# Eliminate string noise on steel string guitar



## steelstring (Apr 28, 2010)

Curious about eliminating or reducing string noise on steel string guitars. I play acoustic guitar and do a lot of sliding up and down the neck. I have KM84 Klaus Modified mics and a Lavry Blue - and the input line is sensitive and therefore everything is picked up.

I have WAVES Diamond Bundle, which contains the X-Noise, along with compressors, limiters, EQ, etc... and I have tried Flat Tops and it has helped, but still curious about what others are doing to reduce or eliminate string noise.

Thanks!


----------



## ngarjuna (Mar 29, 2010)

How do you have your mics setup?


----------



## marco_ktl (Sep 6, 2009)

Hi steelstring!
For the "string noise" problem I usually ask the player to wash his/hers hands with soap, lots of it... and maybe a small amount of neutral baby powder on your finger tips. If this doesn't help, I won't use the guitar's piezo and go with microphones only... usually a set-up with two mics: large diaphragm aiming to the guitar boby (below/left from the bridge) and a small diaphragm mic aiming to the 12th fret (mix the two with your taste). You can try also putting the mics a little bit off-axis too.
If all this is not helping: track editing is the only way out. :thud:

Cheers,
Marco


----------



## Equilibrium8 (Sep 11, 2008)

Another way is to LIGHTLY sand your strings with a very fine grade sandpaper or steelwool (Be careful not to damage the guitar neck).
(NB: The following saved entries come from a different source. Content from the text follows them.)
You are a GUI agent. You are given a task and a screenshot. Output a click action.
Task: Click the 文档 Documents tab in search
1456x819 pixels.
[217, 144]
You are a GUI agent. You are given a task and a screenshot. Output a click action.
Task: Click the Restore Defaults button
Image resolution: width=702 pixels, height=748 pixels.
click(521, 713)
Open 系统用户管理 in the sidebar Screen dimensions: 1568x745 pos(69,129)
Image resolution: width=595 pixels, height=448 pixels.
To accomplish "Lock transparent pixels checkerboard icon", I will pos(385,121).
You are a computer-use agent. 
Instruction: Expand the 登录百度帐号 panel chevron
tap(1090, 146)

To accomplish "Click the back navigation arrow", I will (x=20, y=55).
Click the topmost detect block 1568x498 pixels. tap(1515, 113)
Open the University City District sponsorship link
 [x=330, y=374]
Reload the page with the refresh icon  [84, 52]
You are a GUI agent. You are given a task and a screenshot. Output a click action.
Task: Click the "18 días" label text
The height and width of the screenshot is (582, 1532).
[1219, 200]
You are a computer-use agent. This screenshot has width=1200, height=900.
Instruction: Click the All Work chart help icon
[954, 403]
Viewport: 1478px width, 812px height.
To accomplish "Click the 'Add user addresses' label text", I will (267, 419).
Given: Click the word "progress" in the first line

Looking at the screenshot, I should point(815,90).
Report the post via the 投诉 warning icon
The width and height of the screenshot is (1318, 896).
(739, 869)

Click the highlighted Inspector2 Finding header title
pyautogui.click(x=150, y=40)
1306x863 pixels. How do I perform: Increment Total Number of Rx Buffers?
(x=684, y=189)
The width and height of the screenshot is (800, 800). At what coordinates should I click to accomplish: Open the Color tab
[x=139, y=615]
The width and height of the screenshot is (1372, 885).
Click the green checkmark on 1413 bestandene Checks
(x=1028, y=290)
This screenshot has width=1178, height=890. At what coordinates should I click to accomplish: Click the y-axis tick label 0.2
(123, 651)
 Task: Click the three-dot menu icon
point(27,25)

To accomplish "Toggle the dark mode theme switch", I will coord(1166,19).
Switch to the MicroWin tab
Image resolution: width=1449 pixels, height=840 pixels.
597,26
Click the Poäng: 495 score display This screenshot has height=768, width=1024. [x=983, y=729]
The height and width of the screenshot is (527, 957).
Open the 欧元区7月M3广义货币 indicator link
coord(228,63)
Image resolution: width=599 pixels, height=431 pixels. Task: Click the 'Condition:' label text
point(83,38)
This will affect the tone slightly, but not as much as EQ'ing it out later. Will be much better to cure the problem at the source.


----------



## jonathanm (Mar 24, 2010)

Fast Fret string cleaner can help a lot:

http://www.amazon.com/GHS-A87-Fast-Fret-String-Cleaner/dp/B0002D0CQC

I also have used talcum powder at a pinch - worked ok...

And then mic placement as already described.


----------



## steelstring (Apr 28, 2010)

For mic placement I usually put one around the bridge and one around the neck and experiment with directions.

There are definitely some suggestions here I have not tried, so thanks!

Great forum... quick responses and lots of good suggestions.


----------